With projects like Costa Rica Higher Education and Strengthening Universal Health Insurance in Costa Rica, done with The World Bank, Costa Rica has the opportunity to make desired changes with the funds it receives for these projects. Costa Rica began their relationship with the World Bank in September 1956 when they received US$3 million for the Capital Goods Importation Credit Project. Costa Rica currently has an LPI score of 2.79 and the LPI rank of 73 as of 2018. Since then, Costa Rica has seen stable economic growth for the past 25 years, growing GDP from 2010 to 2016 and being a leader in environmental policies. With growing inequality and rising fiscal debt, the government has struggled on how to address these issues with regards to the general public and transparent social programs.

== Relationship with World Bank ==
The World Bank's first project in Costa Rica began in 1956, the World Bank's involvement continued until 1990.

The World Bank office in San Jose closed in 1990 due to unwelcoming political climate at the time. Costa Rica shifted to eco-market projects, and the World Bank eventually reentered involvement in Costa Rica.

== Active projects ==
As of 2018, there were two active projects within Costa Rica with the World Bank that total US$620 million. Strengthening Universal Health Insurance in Costa Rica, is a project, approved on March 15, 2016, with the commitment amount of US$420 million. The Costa Rica Higher Education is the second project within Costa Rica and the World Bank, that was approved on September 27, 2012, with the commitment of 200 million US dollars.

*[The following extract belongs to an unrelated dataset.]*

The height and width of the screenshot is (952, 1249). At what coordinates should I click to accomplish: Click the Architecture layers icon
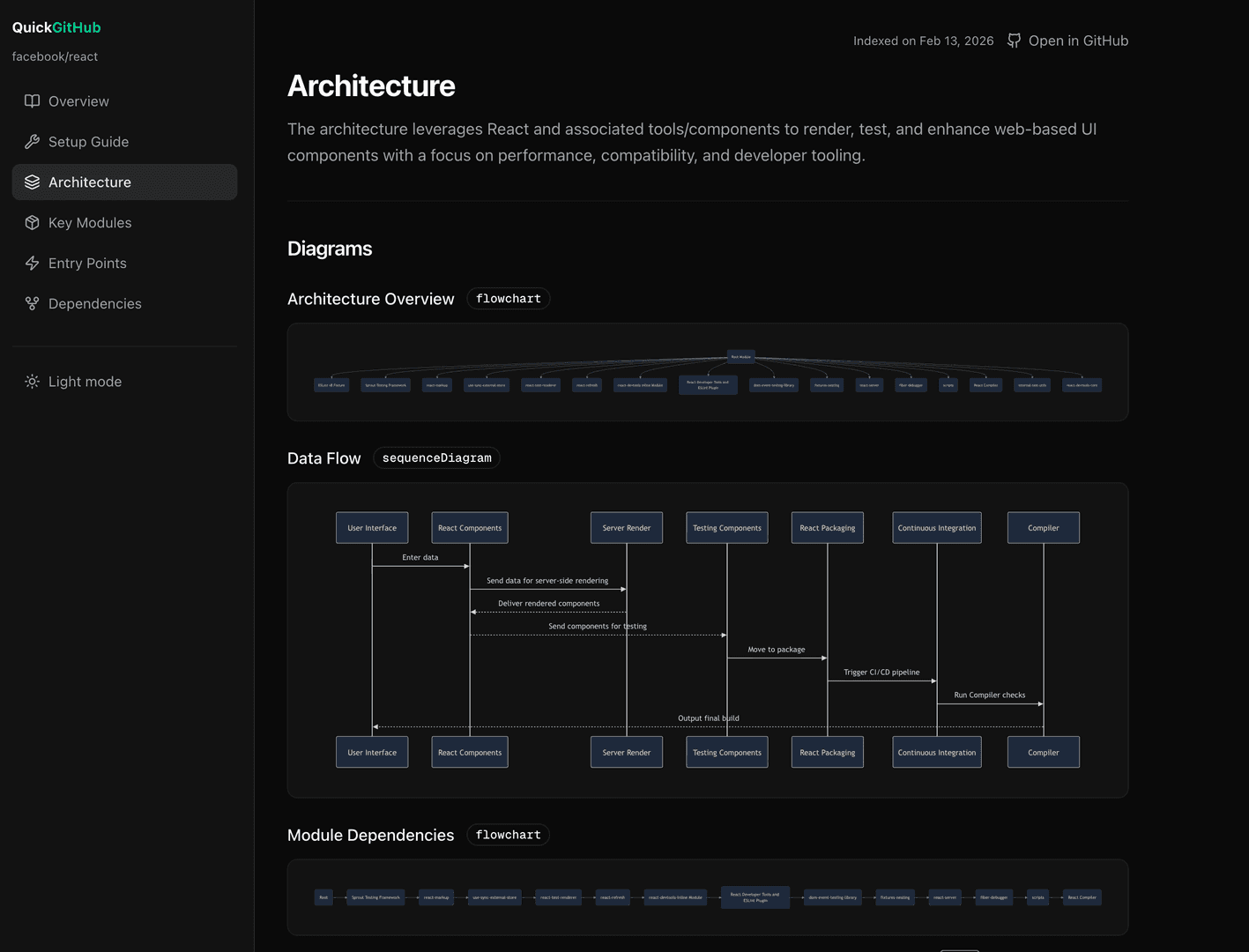coord(32,182)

The main goals of Strengthening Universal Health Insurance in Costa Rica were to provide timely and quality health services, and to improve the Costa Rican social security administration (CCSS) to be more efficient. This project sought to replace severally damaged hospitals so that the CCSS could open up more resources for other investments, including hospitals, while also strengthening health care programs for the countries population. This project was set to close in April 2020.

The Costa Rica Higher Education project's main purpose was to strengthen the educational system within Costa Rica so that they will be more appealing to outside investments for scientific and technology development and innovation. This project was set to close in December 2019.